→ What is expected: Which lines in the rows below contain the string "bullet"? Pull out each of them, treating uppercase and lowercase as different.

→ Supplied data:
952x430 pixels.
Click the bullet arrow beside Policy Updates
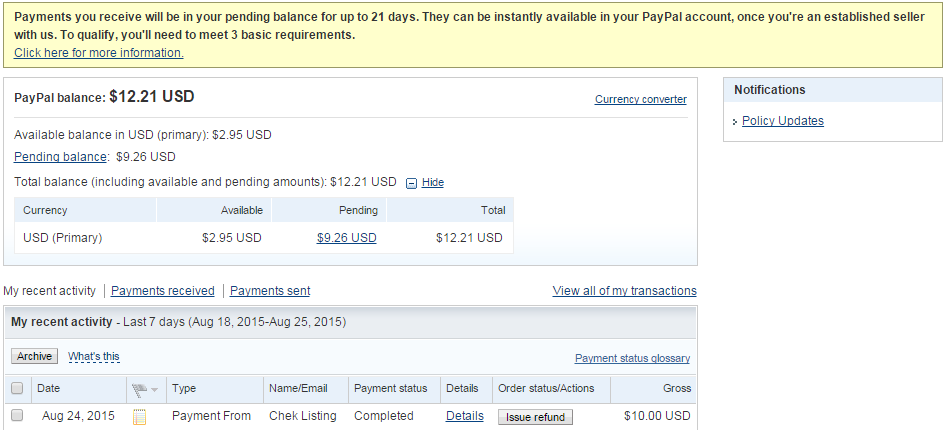(x=736, y=122)
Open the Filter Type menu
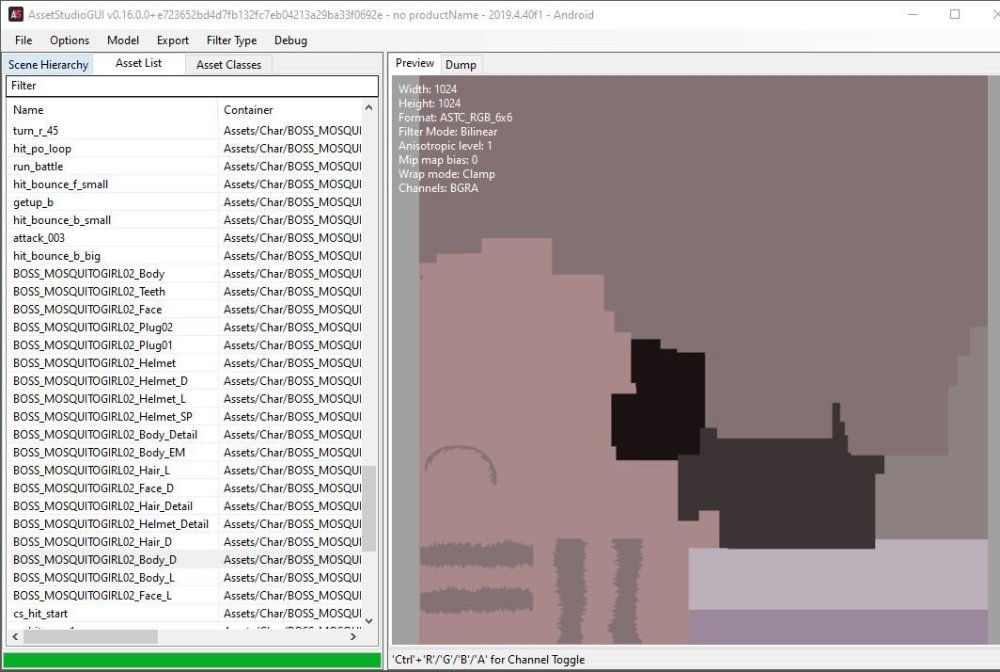Viewport: 1000px width, 672px height. tap(231, 40)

→ Expected answer:
Click the bullet arrow beside Policy Updates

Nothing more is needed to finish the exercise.